Discussion List Archives

[Date Prev][Date Next][Thread Prev][Thread Next][Date Index][Thread Index]

RE: A formal specification for CIF version 1.1 (Draft)

  • Subject: RE: A formal specification for CIF version 1.1 (Draft)
  • From: "Bollinger, John Clayton" <jobollin@xxxxxxxxxxx>
  • Date: Thu, 11 Jul 2002 19:22:26 +0100 (BST)

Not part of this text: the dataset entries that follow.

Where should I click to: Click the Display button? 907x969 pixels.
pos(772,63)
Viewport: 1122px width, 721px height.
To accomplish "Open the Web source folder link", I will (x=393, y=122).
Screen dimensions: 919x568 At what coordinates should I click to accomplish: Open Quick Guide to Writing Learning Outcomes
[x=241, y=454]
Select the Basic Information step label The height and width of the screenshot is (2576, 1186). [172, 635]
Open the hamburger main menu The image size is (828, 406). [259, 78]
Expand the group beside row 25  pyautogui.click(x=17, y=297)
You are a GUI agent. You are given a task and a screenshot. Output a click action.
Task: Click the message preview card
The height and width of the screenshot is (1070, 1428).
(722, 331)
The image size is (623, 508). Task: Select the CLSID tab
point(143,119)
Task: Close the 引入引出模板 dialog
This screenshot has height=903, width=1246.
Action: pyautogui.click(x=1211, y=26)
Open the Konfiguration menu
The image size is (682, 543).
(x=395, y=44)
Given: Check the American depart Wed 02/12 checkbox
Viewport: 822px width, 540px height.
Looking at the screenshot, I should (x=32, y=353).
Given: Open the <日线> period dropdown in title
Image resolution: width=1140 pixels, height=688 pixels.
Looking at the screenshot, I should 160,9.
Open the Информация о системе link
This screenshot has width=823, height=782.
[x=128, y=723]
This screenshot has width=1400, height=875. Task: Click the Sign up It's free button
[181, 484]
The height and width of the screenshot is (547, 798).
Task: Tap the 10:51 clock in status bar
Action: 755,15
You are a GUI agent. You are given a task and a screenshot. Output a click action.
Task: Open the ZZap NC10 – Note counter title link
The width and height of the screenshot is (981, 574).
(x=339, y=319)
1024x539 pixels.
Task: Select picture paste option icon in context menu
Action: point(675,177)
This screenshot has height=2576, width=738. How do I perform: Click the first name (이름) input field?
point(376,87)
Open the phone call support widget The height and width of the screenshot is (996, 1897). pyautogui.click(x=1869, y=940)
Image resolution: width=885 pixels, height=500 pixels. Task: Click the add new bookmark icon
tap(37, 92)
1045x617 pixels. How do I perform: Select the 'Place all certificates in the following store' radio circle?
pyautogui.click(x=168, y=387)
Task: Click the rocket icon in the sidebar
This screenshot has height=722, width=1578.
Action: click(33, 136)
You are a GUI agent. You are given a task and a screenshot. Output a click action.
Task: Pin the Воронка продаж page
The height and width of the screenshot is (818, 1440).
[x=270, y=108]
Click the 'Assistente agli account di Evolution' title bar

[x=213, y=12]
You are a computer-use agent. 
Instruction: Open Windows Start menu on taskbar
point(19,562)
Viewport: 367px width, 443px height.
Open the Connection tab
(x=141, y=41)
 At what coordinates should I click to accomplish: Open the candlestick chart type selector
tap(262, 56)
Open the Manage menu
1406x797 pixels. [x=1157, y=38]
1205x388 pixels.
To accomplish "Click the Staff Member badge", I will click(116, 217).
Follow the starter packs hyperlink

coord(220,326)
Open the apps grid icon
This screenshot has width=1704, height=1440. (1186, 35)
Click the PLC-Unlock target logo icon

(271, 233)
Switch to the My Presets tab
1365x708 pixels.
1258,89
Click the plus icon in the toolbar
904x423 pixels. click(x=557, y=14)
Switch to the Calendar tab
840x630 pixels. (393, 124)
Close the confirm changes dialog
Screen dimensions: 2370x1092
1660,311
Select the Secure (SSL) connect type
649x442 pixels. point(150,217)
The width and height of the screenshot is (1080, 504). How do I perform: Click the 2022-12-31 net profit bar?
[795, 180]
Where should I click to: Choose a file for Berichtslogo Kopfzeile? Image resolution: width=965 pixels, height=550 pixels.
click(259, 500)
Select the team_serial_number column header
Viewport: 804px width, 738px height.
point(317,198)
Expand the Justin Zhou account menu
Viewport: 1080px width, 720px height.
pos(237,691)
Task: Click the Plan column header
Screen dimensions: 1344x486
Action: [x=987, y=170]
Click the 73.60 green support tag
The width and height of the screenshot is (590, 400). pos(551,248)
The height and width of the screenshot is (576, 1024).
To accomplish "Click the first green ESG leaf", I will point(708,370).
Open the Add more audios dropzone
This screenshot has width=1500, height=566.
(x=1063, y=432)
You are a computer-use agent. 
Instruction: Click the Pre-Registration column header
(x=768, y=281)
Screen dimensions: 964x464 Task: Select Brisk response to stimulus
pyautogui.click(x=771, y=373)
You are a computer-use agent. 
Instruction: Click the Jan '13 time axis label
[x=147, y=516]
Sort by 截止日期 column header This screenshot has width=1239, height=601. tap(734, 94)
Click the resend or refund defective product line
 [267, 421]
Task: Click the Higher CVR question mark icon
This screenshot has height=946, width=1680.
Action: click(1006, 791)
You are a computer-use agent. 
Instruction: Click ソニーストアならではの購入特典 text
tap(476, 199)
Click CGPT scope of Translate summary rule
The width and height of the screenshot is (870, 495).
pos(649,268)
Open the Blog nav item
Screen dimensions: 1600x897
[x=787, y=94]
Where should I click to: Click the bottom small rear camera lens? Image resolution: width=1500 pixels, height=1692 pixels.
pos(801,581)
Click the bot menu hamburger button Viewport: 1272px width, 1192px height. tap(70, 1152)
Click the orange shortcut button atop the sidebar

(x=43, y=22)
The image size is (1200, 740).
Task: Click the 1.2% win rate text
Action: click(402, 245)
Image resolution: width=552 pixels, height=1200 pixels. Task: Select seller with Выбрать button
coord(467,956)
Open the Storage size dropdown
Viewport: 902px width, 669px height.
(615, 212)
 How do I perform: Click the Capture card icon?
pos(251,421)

This is a combined response to two messages, both from Herb.  I have
cut and pasted together parts of the responses, and I hope I have not
thereby taken anything out of context.

Herbert J. Bernstein [mailto:yaya@bernstein-plus-sons.com] wrote:
> On Wed, 10 Jul 2002, Bollinger, John Clayton wrote:
> > I think it unfortunate that the specification lumps together CIF
> > dictionaries and CIF data files as CIF, considering that they are
> > in fact slightly different STAR dialects.  It furthermore seems
> > like the spec has been tailored to allow this combination 
> (by addition
> > of save frames, at least), which I find a questionable strategy --
> > especially given that it did not really accomplish the apparent
> > goal anyway (that apparent goal being to produce a single 
> STAR dialect
> > with which both the dictionaries and the data files could 
> be expressed).
> 
> What in particular is still missing to allow a common format
> for CIFs and dictionaries?

Syntax, section 5: "Save frames may only be used in dictionary files."
The language for CIF data files is therefore a restriction of the
language for CIF dictionaries.  I find it a bit disingenuous to claim
that they are the same.  Yes, perhaps this is a picky point, but picky
points are what specifications are all about.  A non-validating CIF
parser does not have to recognize the full language specified by the
draft specification.
 
> > I do not see any point whatsoever to adding the stop_ keyword to
> > the accepted CIF syntax.  It is not necessary as long as CIF does
> > not permit nested loops, so it only makes parsers more difficult
> > to write.  The question should be "why add it?" rather than 
> "why not?"
> >
> stop_ has always been a reserved word, so now, instead of recognizing
> stop_ and declaring an error in all cases, a parser is allowed to
> recognize stop_ and discard it in certain cases.

[and]

>   I believe that this use of stop_ and save_  does not invalidate
> any previously valid CIFs, and is a realistic approach to dealing
> with these reserved words.  Any validating CIF parser needs to have
> a module to read dictionaries, where it will encounter save frames.
> Any properly written CIF parser has to recognize stop_ to distinguish
> it from a data value.  By making these changes in the specification,
> we are specifying a common practice (save frames), and saying
> that a use of a reserved word (stop_) in a context in which it
> clearly is not an error, should not be treated as an error.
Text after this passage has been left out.